** Problem statement **
The answer should hold only the lines from the one containing "You are a computer-use agent. This" through the one containing "You are a computer-use agent. The" in the entries below, copied exactly, without pictures.

** Stored items **
[Start of section]
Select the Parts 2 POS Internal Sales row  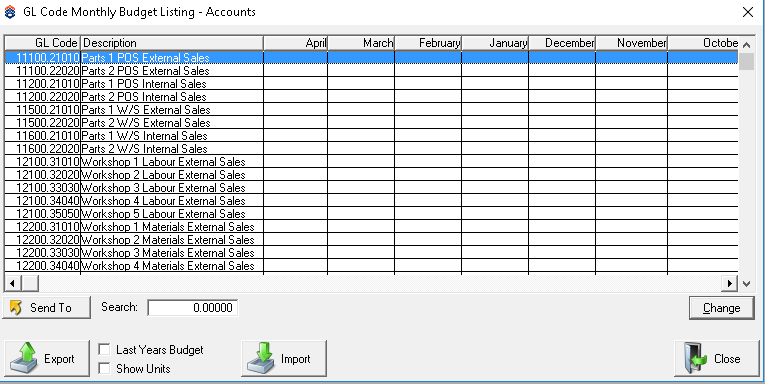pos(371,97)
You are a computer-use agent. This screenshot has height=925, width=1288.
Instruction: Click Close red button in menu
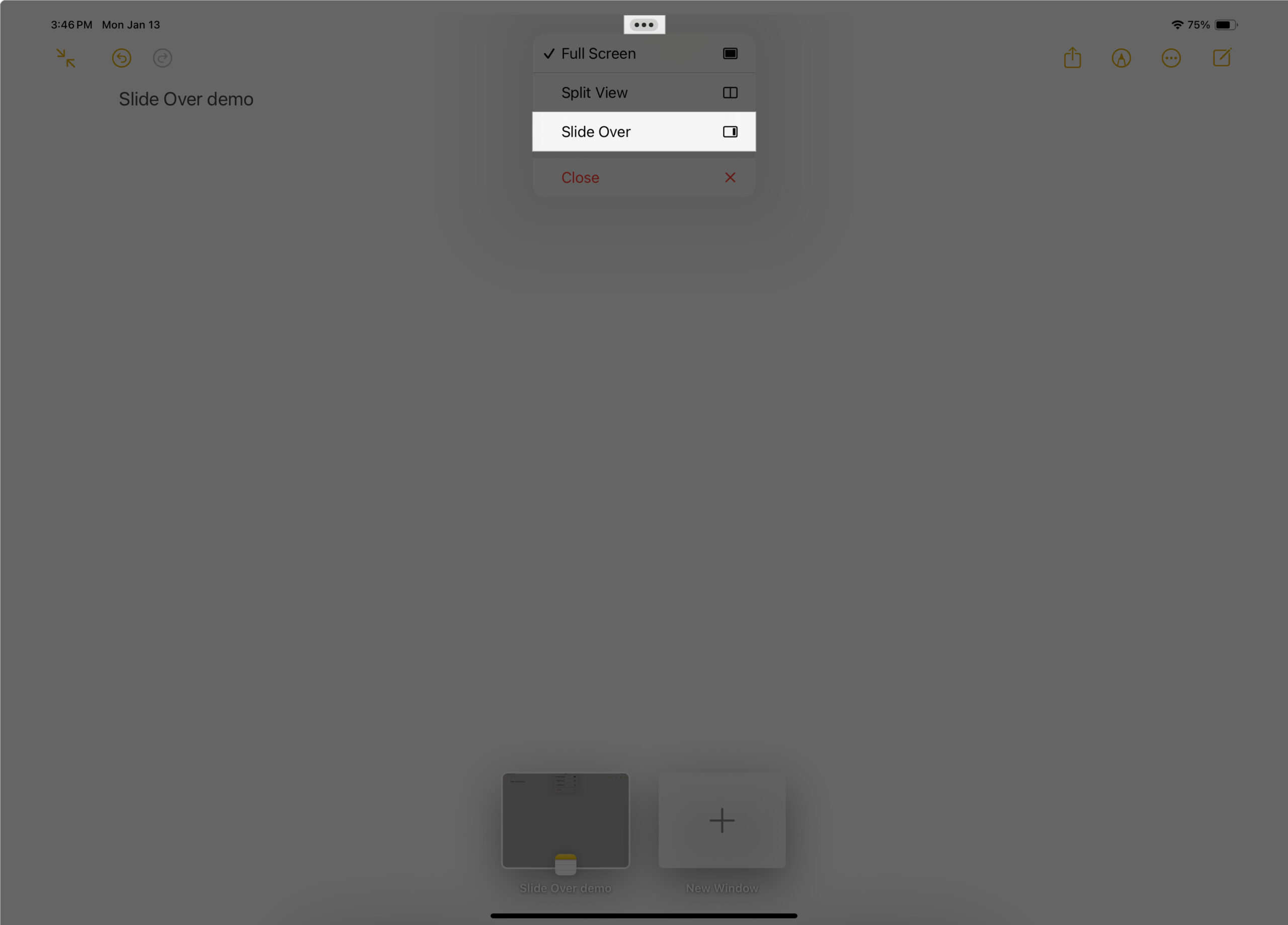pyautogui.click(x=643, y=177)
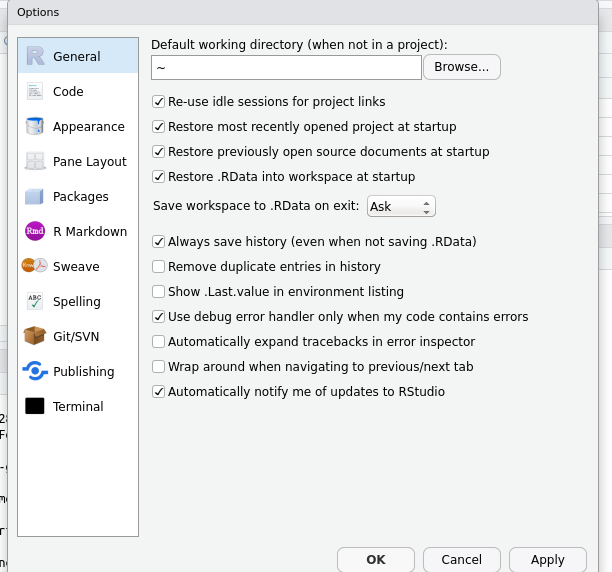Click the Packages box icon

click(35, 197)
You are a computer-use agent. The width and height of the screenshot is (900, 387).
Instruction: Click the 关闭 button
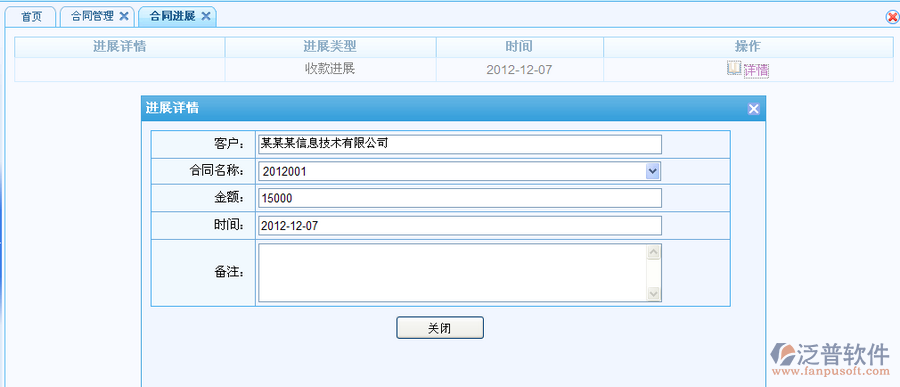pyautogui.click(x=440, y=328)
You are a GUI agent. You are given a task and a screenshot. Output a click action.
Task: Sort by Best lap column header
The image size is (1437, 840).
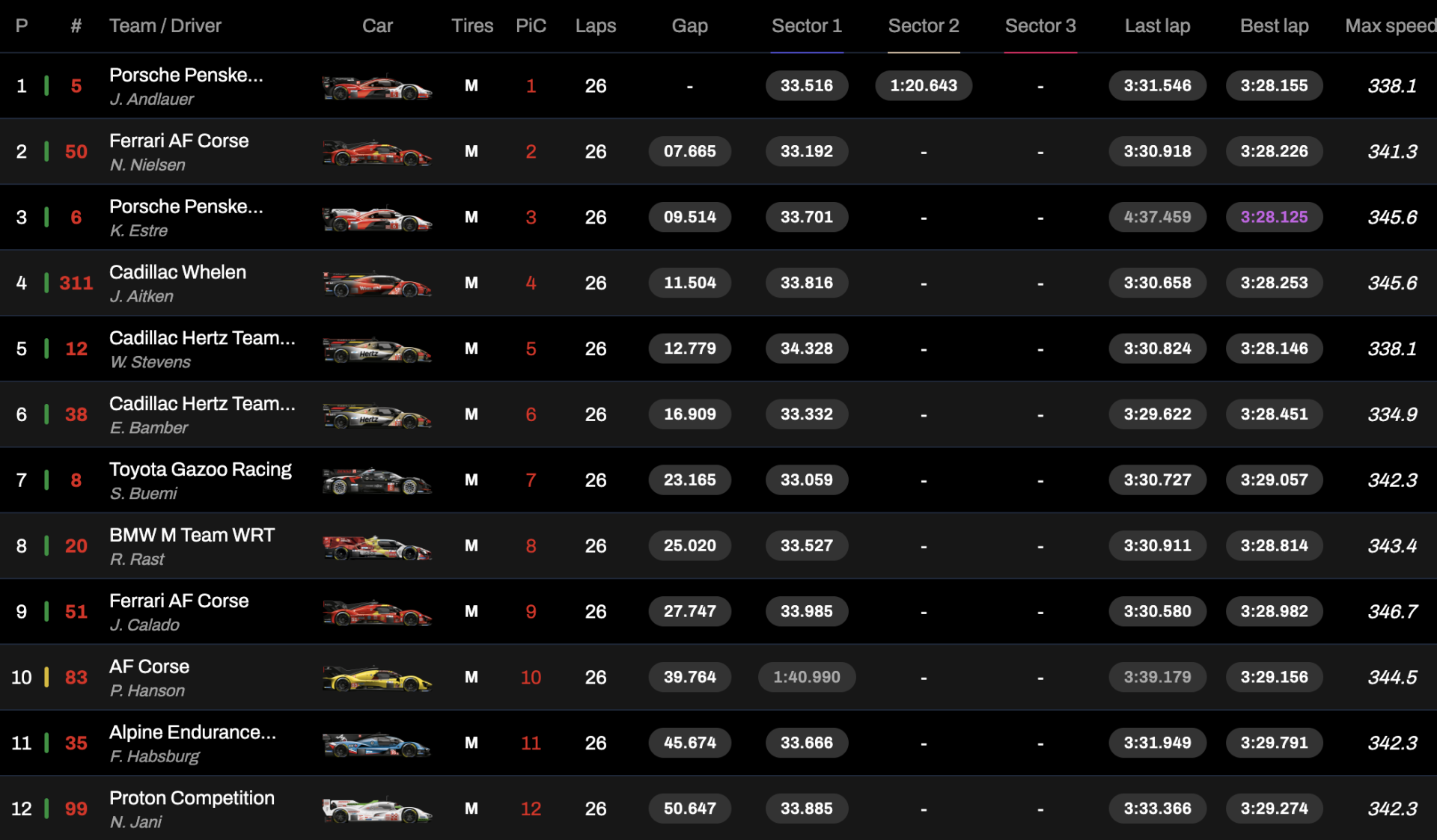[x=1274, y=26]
[End of section]
** Output of the task **
You are a computer-use agent. This screenshot has height=925, width=1288.
Instruction: Click Close red button in menu
pyautogui.click(x=643, y=177)
Click the Packages box icon

click(35, 197)
You are a computer-use agent. The width and height of the screenshot is (900, 387).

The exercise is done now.